Posted: 21 December 2005

Northland tsunami risk not unexpected - officials

A new Government report identifying Northland as one of the parts of New Zealand most at risk of a tsunami comes as no surprise to Civil Defence officials in the region.

The comprehensive report on tsunami hazard, risk, and preparedness – released by Civil Defence Minister Rick Barker yesterday – also recommends some controls on land use in potentially affected coastal areas of Northland.

The region is singled out as being at greatest risk of a tsunami, along with the Coromandel area and the east coasts of both the North and South Island.

It warns the Whangarei District could face dozens of fatalities and a bill of hundreds of millions of dollars should a 4.5-metre tsunami strike, but says this is likely to happen only once every 500 years.

However, Clive Manley, Group Controller of the Northland Civil Defence Emergency Management (CDEM) Group, says the risk attached to Northland is not unexpected given the region’s location and the fact it boasts approximately 3200km of coastline – one of the largest of any region.

The Northland CDEM Group comprises six members; an elected representative from each of Northland’s three District Councils as well as the Regional Council. A senior Northland representative from both the police and fire service round out the membership.

Mr Manley says the new report recommends some controls on coastal land use in the North as well as a variety of other warning and public education measures.

“Pleasingly, it also acknowledges Northland has been proactively working to consider and address the risk from tsunami – even before the Boxing Day tsunami that stunned the world last year.”

Mr Manley says several weeks before the Boxing Day disaster, the Northland CDEM Group had already released its own almost 200-page plan that identified tsunami as one of a host of potential threats to the region and backgrounded some of the historical tsunami events that had affected the North.

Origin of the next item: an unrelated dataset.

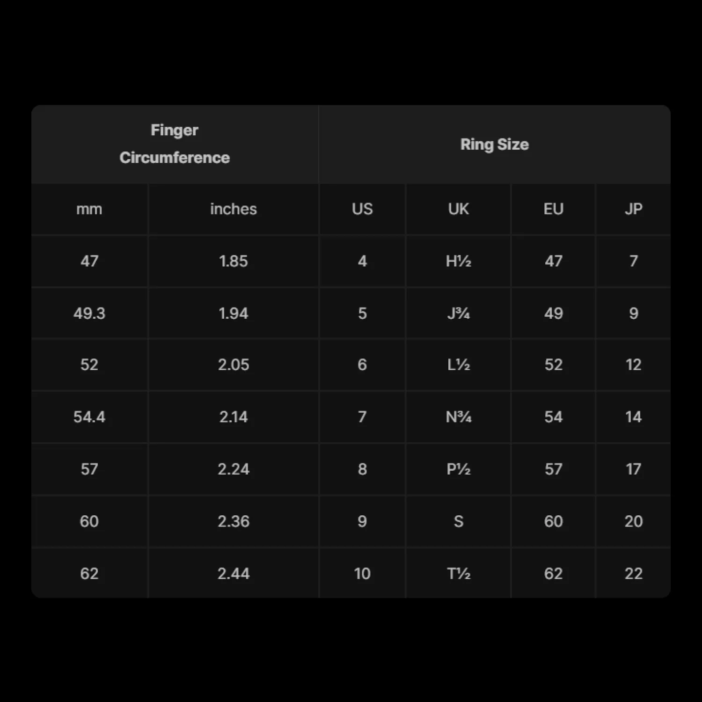
Task: Select UK size N¾ cell
Action: 458,417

He says the new Government report only really addresses the risks to urban Whangarei and other larger centres around New Zealand in any detail.

Consequently, officials in Northland are also working with the National Institute of Water and Atmospheric Research on a separate, more-comprehensive project to assess the risks to the wider region in detail. That long-term project is currently still in the planning stages.

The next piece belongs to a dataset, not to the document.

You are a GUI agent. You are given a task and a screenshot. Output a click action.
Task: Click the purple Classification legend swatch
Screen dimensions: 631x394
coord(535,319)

He says a number of the recommendations made in the new Government report will be incorporated into the Northland project including:

· development of early warning systems for coastal communities
· possible changes to the way coastal land is planned for and managed
· a public education campaign
· other related, emergency management planning


Meanwhile, Mr Manley says as recently as last month emergency services and Civil Defence officials in Northland conducted an exercise in Whangarei based on a fictional tsunami warning from the Pacific Warning Centre.

He says the risks to Northland from a tsunami are probably fairly remote compared to other events like flooding, cyclones and infrastructural failures, however, the consequences of one should it occur mean that risk can not be dismissed lightly.

“Prior to Boxing Day last year, the fact we had even considered tsunami risks in our planning was probably seen in some quarters as improbable. Unfortunately, history proved that nature can deliver the unexpected.”

With that in mind, Northlanders are also expected to take part in a global tsunami warning exercise in mid-2006.